В Катилине Блок объявил себя «истинным врагом» филологов; и действительно, исследователи занимались этим очерком неохотно и с очевидным смущением. Впрочем, все писавшие о Катилине понимали, что эссе из древней истории было еще одной попыткой узнать
русскую революцию, найти для нее понятную метафору. Согласно Максимову, Блок «создает собственный, исторически сомнительный миф о Катилине»1. Минц выявляла здесь отзвуки полемики Блока с Мережковским2. Все же советские исследователи аккуратно упоминали этот восторженный очерк о революции, хоть и римской, находя в Катилине «недописанную социальную трагедию»3. Ученые иных ориентации соглашались в оценке очерка как случайного и интересного лишь как спутник Двенадцати. Мочульский, для которого Блок — заблудший, но христианский поэт, относился к Катилине как к «полукомическому недоразумению»4. Аврил Пайман в своей двухтомной монографии о Блоке ограничивается пересказом Катилины, не рискуя в данном случае вдаваться в интерпретацию5. Единственная известная мне работа, специально посвященная этому очерку, демонстрировала отклонение блоковского портрета от его римского оригинала6. Иначе чувствовал значение Катилины Анатолий Якобсон. Он трактовал Катилину и Двенадцать как итоговые продукты «романтической идеологии», что в его понимании равнозначно культу силы и мистификации жизни. «Очерк Катилина есть чудовищная апология чудовищностей»7, — писал Якобсон. По его схеме, в Двенадцати личный блоковский миф завершался, в Катилине — отчуждался и саморазрушался. Якобсон не интересовался более конкретным описанием этого мифа и его связями с религиозной традицией.

§ **ИЗВЛЕЧЁННЫЕ ДАННЫЕ**
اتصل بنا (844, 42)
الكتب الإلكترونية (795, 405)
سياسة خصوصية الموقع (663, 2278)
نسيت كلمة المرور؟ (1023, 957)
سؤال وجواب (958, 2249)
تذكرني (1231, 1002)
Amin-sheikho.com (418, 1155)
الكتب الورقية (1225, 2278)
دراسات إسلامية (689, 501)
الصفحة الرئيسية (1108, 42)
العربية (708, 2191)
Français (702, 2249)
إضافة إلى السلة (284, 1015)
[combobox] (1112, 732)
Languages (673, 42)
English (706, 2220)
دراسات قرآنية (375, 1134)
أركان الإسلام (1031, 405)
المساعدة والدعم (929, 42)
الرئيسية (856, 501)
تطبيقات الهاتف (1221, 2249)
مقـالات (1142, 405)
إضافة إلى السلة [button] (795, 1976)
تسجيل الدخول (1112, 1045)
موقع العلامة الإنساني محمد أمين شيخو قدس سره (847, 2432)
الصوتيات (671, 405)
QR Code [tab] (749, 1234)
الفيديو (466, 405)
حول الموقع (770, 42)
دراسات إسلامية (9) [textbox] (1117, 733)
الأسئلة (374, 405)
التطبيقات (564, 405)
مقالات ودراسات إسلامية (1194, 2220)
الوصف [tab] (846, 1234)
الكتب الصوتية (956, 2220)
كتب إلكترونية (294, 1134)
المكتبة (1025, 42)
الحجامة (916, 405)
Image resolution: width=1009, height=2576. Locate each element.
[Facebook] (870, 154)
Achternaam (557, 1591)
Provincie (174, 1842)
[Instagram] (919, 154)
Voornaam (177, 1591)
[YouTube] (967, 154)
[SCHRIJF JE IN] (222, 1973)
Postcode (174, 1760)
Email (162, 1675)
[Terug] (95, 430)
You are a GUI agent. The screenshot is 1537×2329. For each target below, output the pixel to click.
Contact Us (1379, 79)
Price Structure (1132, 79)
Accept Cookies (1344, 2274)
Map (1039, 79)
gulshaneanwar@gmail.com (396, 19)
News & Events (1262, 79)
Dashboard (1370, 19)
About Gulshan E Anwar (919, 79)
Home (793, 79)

§ **ЗАДАНИЕ 1**
Перечислите всех исследователей, чьи оценки блоковского «Катилины» излагаются во фрагменте текста с указанием их имени или фамилии.
§ **ЗАДАНИЕ 2**
Подхватите фрагмент текста о блоковском «Катилине» и продолжите его сразу после последнего предложения.
Записи никак не связаны с фрагментом текста.

§ **ОТВЕТ 1**
Максимов, Минц, Мочульский, Аврил Пайман, Анатолий Якобсон.

§ **ОТВЕТ 2**
Весной 1918 года Блок написал много: Двенадцать, Скифы, Катилина, Крушение гуманизма, Русские денди, Исповедь язычника, и еще переработал объемистый текст Последних лет старого режима. В отличие от Двенадцати, поэзия которой создает многоплановый дискурс, на некотором уровне доступный любому революционному подростку, прозаические опыты 1918 года принадлежат к самым герметичным творениям русской литературы. В своем позднем творчестве Блок радикально меняет свою позицию по отношению к тексту и читателю, Если раньше поэт мог надеяться, что его читатели разделяют с ним некие азы опыта, и поэтому с ними можно и нужно говорить намеками-символами, то теперь ему приходилось разъяснять все с самого начала. Популярно, доступными примерами Блок пытался растолковать чувства, мучительно осознававшиеся в течение всей жизни и, в итоге великолепного поэтического пути, так и оставшиеся невыразимыми. Иногда динамичные, иногда спутанные тексты — последняя попытка Блока передать новой России свой и своего поколения духовный опыт, Он говорил больше и прямее, чем когда бы то ни было; но чем больше он объяснял, тем менее понятным становился.
В переходе от Двенадцати к Катилине Блок повторяет ту же травес-тийную операцию, которую он уже производил ранее, переходя от Песни Судьбы к Розе и Кресту: первые выполнены в национальном и современном материале, вторые — в материале европейском и историческом. Решаются всякий раз одни те же проблемы, вызванные к жизни, как сказано в Катилине, «самыми неотвлеченными и самыми злободневными событиями» (6/83). Катилина взят из одноименной драмы Ибсена. Наместник Африки, он был главой заговора против римского сената. Заговор был разоблачен депутатом, либеральным адвокатом Цицероном, и Катилина погиб при подавлении его восстания верными сенату войсками. Безудержно модернизируя, Блок называет Катилину «римским большевиком» (6/68, 86). Он настаивает, что это определение точное, если подразумевать под ним «стихию большевизма, а не фракцию социал- демократической партии» (6/452).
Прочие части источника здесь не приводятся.